昔は秋月で 12.288 MHz の水晶振動子の取り扱いがあったのですが、現在では扱っていないようです。
これらの周波数では、VCO 周波数 147.456 MHz = 3072 × 48 kHz が誤差なく実現できます。
dsPIC の水晶発振回路では、発振周波数 10 MHz 以下は「XT」モード、10 MHz 以上では「HS」モードで動作させる必要があります。
その指定はコンフィギュレーション・レジスタで行われ、変更できるのはプログラム書き込み時のみであり、プログラム実行時に変更することはできません。
前回のオブジェクトは 12.288 MHz の水晶振動子に対する設定となっており、当然、「HS」モードでの動作となっています。
10 MHz 以下の水晶振動子で動作させる場合には、コンフィギュレーションを「XT」に変更してプログラムを書き込む必要があります。
プログラムでは、次の手順で水晶振動子が接続されていることの判断を行っています。
- まず FRC (Fasr RC) オシレータ・モードで起動
- PRI osc (外部水晶発振) への切り替えを試行
- 約 2 ms 経過後も切り替わらない場合には外部水晶なしと判断し、FRC のモードで PLL を設定
- PRI osc に切り替わったら外部水晶発振モードとして PLL を設定
次は、外付け AD コンバータの回路を PCM1808 の場合について示します。
電源のデカップリング・コンデンサおよびアナログ入力の DC カットのためのコンデンサのみです。
ディジタル部の電源 (VDD) に +3.3 V、アナログ部の電源 (VCC) に +5 V の、2 電源が必要です。
「シグナル・コンディショニング」のための回路は含んでおらず、コンデンサで DC をカットして AD 入力へ 3 VP-P 以下の信号を直接入力する場合を想定しています。
PCM1808 はステレオ ADC ですが、周波数シフターとしては片方のチャネルのみ使用します。
L / R どちらを使うかはプログラムのコンパイル時に指定可能です。
回路的には L ch / R ch 両方に入力をつないであるので、どちらを読み取っても構わないようになっています。
また、PCM1808 は 24 ビット分解能の ADC ですが、dsPIC33F64GP802 の DSP は 16 ビット・データ対応なので、24 ビットデータの上位 16 ビットのみを読み込んでいます。
ディジタル・オーディオ・インターフェースのフォーマットは、
- マスタークロックは 256 fs
- I2S フォーマット
- チャネル当たり 32 クロック、ステレオ・フレーム当たりで 64 クロック
になっています。
プログラムのコンパイル時に I2S から「左詰め」フォーマットに変更することが可能です。
これらの条件を満たせば、PCM1808 以外の ADC も使えます。 ただし、PCM1808 以外の ADC でのテストはしていません。
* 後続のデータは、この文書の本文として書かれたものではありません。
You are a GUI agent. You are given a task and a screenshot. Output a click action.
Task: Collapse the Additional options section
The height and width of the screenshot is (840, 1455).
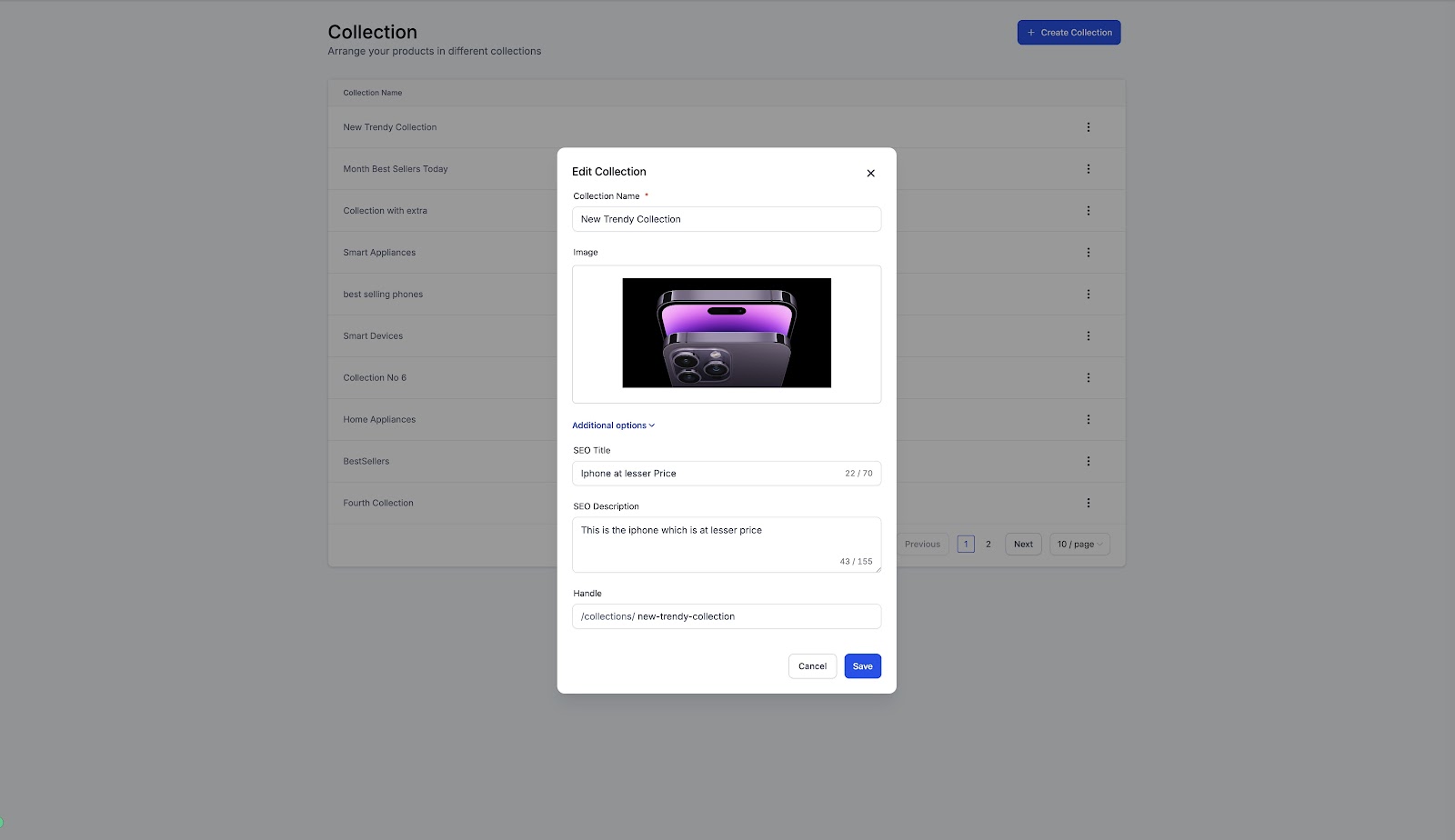[613, 425]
PCM1808 の FMT/MD1/MD0 の設定で出力フォーマット、動作モードが決定されます。 プルダウン抵抗を内蔵しており、「オープン」にすると「0」を入力したものと見なされます。
FMT = 0 が I2S モードの選択、MD1:MD0 = 0:0 がスレーブ・モードの選択なので、FMT/MD1/MD0 はオープン (未接続) でかまいません。
内蔵 ADC を使うモードと、外付け ADC を使うモードの切り替えは、プログラムの最初の部分で DCI (Data Converter Interface) を通じて読み取ったデータで判別しています。
ADC データ出力を読み込む RB2 (6 番ピン) は内部プルアップしてあるので、外部 ADC を接続せずオープンになっている場合には DCI を通じて読み取るデータは、L/R 共に常に 0xFFFF となっています。
一方、PCM1808 は電源投入後 8960/fS = 187 ms の間、出力をゼロ・ミュートするので、DCI を通じた読み出しでは 0x0000 が連続して読まれることになります。
プログラムでは、32 サンプル分の L ch / R ch データ、つまり 64 個の連続するデータがすべて 0xFFFF の場合に外部 ADC なしと判断しています。